= Basilakes =

Byzantine noble family

Basilakes (Βασιλάκης), feminine form Basilakina (Βασιλακίνα), was the name of a Byzantine noble family. They were either of Armenian or Paphlagonian origin.

According to the medieval Armenian historian Matthew of Edessa, a member of the family named "Vasilak" was killed at the decisive Battle of Manzikert of 1071. A few years later, in 1078/79, Nikephoros Basilakes tried to overthrow Emperor Nikephoros III Botaneiates until he was defeated by Alexios Komnenos (later known as Emperor Alexios I Komnenos; ). Another member, George Basilakes, served as protoproedros in 1094/5. He or his namesake later joined a plot against Emperor Alexios I. According to a work written by a female member of the family (completed in 1098–1113), the Basilakes intermarried with the Dabetenos and Pakourianos families. The Basilakes were also reportedly of high rank, with members holding titles such as kouropalates. The author of the work, a certain Kale-Maria Basilakina, was given the village of Radolibos by Alexios I.

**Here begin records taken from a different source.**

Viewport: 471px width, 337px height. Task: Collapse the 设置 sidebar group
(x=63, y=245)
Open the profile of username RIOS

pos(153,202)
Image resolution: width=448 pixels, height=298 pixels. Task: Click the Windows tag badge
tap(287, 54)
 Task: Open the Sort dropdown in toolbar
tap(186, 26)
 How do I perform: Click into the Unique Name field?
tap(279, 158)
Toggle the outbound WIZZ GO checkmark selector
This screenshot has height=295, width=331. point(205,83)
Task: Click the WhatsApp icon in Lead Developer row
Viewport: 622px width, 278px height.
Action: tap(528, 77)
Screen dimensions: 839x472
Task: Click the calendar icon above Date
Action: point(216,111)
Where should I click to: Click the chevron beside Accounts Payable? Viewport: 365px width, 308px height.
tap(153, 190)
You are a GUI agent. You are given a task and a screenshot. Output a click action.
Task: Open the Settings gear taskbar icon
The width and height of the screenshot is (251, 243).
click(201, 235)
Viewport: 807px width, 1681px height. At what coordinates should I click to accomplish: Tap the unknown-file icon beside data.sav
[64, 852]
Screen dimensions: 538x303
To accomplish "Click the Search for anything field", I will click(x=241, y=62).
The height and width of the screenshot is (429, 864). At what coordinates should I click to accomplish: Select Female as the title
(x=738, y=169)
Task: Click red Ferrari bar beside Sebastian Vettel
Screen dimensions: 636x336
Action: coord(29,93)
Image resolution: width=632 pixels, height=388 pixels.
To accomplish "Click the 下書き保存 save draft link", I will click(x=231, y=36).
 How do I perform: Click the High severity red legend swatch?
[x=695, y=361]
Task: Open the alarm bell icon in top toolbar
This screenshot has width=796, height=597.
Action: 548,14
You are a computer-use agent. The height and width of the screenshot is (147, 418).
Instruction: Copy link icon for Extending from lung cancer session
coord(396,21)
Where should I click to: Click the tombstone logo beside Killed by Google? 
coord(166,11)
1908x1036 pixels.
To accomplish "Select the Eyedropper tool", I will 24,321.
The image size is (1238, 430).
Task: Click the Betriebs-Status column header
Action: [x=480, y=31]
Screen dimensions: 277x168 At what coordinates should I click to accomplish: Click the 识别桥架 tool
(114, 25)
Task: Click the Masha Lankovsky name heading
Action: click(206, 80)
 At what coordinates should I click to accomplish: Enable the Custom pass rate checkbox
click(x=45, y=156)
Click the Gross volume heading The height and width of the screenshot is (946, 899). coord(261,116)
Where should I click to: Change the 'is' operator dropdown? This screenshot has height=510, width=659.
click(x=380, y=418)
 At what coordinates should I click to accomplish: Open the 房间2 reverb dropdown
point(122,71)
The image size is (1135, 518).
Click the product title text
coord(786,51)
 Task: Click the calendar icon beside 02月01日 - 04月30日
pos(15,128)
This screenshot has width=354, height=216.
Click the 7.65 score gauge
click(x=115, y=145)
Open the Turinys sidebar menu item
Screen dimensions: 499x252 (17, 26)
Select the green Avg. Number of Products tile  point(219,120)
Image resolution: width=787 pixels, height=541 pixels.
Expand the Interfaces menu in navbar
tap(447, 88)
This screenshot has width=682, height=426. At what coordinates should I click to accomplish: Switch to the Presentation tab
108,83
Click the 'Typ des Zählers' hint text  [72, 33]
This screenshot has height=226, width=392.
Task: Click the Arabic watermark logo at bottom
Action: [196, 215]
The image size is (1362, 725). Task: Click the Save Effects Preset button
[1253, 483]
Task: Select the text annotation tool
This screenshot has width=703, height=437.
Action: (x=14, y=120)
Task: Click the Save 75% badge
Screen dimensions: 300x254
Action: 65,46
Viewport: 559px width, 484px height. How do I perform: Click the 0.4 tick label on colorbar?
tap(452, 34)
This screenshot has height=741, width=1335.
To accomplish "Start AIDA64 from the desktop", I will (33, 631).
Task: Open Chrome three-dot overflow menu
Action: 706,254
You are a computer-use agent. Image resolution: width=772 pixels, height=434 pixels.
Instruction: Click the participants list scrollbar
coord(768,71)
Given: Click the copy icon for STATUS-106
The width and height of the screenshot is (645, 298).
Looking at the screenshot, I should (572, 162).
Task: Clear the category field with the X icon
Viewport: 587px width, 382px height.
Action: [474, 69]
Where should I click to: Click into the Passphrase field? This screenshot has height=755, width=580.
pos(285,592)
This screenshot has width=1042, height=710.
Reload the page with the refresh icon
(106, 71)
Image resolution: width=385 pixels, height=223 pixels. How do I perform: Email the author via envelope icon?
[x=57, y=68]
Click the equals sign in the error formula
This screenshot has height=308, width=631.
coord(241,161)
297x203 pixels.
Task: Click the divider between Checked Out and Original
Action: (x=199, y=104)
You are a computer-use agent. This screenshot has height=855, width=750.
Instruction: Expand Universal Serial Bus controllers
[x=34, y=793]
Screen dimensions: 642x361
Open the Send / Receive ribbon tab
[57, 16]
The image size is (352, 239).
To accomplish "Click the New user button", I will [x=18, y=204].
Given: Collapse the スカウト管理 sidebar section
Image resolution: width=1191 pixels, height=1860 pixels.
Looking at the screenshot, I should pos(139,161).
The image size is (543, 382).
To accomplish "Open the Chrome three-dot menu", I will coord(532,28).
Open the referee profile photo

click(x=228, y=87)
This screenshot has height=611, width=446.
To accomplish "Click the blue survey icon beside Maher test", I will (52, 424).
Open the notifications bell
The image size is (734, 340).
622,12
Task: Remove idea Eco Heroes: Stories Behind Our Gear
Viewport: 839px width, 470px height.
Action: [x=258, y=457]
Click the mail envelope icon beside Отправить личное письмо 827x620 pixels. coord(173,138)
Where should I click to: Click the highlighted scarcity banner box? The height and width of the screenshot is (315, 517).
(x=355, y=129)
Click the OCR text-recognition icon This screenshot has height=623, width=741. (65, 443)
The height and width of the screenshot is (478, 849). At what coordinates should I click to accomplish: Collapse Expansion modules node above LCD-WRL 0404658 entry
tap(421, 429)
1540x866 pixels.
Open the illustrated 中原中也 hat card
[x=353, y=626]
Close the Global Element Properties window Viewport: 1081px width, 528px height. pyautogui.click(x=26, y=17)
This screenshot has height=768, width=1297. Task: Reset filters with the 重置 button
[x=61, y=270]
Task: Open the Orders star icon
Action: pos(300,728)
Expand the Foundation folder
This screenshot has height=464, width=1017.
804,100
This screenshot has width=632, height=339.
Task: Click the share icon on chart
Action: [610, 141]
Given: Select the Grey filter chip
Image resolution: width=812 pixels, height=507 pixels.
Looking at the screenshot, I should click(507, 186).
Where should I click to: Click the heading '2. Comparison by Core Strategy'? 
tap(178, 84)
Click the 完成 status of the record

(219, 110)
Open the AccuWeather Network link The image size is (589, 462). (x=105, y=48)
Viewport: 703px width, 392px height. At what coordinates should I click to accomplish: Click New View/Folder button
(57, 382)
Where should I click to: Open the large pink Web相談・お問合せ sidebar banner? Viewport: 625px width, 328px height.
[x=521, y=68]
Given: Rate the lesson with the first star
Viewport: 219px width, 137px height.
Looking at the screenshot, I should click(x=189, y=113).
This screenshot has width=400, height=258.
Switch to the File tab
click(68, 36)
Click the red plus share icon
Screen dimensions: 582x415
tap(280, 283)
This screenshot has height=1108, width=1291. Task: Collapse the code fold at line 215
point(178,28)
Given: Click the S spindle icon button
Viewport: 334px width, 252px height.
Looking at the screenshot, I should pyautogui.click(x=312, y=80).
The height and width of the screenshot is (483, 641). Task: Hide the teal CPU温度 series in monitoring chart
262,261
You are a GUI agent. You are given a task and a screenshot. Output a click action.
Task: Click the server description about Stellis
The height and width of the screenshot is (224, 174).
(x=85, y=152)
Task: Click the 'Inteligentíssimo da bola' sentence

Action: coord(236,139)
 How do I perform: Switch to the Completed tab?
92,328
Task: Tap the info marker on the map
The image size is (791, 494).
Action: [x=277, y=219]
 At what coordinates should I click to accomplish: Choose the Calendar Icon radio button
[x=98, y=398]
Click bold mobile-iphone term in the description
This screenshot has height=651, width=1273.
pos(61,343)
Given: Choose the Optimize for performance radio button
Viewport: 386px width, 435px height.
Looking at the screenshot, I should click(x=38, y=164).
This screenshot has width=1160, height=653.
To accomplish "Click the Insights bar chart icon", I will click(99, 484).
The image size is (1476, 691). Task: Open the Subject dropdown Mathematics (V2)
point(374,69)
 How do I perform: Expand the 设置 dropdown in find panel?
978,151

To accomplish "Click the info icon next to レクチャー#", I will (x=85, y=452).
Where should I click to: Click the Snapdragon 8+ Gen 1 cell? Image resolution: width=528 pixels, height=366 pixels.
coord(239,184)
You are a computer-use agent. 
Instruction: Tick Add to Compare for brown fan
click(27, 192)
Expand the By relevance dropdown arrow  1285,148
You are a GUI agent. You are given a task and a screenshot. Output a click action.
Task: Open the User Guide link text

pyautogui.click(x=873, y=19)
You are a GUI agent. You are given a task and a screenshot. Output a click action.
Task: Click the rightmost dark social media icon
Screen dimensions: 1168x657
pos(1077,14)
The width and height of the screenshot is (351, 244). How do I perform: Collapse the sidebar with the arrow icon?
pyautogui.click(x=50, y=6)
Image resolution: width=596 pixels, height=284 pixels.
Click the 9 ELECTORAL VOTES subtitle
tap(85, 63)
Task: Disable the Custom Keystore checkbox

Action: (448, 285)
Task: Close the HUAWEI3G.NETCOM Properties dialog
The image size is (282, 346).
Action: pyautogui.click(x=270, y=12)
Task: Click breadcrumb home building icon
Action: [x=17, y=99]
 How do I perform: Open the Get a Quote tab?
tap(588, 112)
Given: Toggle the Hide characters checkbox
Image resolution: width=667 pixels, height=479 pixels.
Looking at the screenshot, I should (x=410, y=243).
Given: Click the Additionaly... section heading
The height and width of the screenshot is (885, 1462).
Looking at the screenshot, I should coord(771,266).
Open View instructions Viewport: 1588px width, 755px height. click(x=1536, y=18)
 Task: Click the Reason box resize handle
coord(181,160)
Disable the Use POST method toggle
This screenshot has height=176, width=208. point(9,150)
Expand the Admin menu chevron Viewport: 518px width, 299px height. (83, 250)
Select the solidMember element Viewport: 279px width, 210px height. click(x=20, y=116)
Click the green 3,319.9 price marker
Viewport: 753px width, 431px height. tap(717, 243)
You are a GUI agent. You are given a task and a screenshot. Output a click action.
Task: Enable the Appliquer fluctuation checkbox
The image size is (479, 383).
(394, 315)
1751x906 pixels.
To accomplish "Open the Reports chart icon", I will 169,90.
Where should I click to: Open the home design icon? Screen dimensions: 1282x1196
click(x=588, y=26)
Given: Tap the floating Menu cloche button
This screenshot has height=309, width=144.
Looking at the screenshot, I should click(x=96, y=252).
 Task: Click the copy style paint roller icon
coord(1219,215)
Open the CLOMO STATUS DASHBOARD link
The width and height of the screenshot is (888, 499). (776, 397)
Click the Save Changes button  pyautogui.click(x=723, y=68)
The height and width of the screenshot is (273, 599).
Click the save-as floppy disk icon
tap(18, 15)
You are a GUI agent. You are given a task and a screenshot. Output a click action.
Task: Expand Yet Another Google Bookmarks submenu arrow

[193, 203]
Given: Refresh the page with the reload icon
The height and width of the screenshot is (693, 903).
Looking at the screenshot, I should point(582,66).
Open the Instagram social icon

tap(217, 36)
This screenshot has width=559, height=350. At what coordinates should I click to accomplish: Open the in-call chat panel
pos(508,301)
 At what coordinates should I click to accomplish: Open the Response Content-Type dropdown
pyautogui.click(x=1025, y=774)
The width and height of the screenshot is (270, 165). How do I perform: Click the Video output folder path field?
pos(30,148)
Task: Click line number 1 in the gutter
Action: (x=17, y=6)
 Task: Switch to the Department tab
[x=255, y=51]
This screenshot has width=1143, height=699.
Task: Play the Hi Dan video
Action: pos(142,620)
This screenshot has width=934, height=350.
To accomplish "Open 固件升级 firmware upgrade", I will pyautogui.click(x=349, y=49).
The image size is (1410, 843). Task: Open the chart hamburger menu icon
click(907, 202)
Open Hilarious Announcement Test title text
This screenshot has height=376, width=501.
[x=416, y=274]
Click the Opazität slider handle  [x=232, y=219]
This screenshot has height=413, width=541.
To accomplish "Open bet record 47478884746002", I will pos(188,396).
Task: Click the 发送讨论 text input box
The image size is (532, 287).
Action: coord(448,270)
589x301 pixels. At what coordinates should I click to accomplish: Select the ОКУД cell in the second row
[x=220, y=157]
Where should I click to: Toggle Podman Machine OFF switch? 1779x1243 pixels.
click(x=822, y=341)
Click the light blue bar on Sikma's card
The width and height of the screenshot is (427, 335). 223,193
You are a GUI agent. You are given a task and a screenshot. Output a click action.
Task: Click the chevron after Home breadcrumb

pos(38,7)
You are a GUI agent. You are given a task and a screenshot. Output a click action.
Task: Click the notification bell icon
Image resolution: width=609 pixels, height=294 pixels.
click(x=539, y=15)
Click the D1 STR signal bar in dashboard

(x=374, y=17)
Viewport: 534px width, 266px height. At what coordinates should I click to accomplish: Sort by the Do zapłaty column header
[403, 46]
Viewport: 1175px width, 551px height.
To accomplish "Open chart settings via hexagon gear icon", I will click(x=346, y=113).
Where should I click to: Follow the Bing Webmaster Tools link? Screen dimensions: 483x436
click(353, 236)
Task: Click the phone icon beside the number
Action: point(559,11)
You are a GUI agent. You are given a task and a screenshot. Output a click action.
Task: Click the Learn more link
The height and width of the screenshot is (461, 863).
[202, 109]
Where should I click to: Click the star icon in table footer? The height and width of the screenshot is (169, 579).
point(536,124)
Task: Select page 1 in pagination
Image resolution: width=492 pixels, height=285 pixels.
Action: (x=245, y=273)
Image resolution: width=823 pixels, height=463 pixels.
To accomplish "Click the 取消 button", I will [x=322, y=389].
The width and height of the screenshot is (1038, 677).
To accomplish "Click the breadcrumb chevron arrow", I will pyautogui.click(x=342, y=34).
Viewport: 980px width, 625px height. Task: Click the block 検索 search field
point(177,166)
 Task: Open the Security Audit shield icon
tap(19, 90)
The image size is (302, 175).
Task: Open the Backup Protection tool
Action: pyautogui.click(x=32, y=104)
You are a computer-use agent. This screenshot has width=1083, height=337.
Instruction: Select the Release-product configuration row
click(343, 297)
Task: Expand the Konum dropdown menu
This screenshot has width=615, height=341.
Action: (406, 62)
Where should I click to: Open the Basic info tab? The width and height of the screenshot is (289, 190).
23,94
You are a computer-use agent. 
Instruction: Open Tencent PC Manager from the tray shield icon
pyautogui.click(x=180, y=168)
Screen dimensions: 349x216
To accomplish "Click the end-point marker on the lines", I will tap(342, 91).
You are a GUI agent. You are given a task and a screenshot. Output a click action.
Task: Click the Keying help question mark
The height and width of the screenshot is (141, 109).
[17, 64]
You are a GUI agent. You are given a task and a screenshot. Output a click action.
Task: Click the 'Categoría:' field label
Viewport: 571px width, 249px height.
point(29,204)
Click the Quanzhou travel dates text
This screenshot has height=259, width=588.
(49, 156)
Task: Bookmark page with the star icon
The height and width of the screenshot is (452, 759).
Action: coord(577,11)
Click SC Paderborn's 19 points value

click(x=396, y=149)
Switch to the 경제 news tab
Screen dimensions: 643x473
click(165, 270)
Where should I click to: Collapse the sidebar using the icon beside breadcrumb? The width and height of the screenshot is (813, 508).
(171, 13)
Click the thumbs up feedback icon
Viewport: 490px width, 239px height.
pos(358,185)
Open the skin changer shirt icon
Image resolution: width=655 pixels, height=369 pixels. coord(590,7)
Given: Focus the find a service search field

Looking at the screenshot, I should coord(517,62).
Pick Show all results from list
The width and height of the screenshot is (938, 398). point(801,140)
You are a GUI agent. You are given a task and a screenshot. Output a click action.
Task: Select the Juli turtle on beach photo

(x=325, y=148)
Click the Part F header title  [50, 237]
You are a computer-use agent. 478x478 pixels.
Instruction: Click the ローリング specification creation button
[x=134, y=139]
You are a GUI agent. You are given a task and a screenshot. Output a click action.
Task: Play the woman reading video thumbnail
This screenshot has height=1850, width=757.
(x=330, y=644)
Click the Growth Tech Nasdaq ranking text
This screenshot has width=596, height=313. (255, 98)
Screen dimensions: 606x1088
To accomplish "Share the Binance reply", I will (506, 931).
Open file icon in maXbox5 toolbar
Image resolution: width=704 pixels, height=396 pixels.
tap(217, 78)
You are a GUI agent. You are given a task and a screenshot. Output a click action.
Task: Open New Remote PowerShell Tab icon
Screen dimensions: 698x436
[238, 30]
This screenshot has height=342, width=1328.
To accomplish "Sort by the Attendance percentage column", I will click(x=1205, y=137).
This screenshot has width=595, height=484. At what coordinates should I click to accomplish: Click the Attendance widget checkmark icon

The family's stature declined by the mid-12th century, and they subsequently entered the Byzantine civil service. One of these figures, Constantine Basilakes, served as envoy and treasurer "of foreign expenses" in addition to being a soldier. Constantine perished during the Byzantine–Norman wars. According to the modern Byzantinist Alexander Kazhdan, the other known members of the family held low ranks, usually as provincial officials. A certain John Basilakes was nephew of the poet and grammarian John Tzetzes. In the early 13th century, Michael Basilakes served as logariastes (a type of financial official) in the area of Miletus. Lastly, a certain Basilakes, who may have held the title of nomikos in Mistra c. 1296, worked as scribe and poet.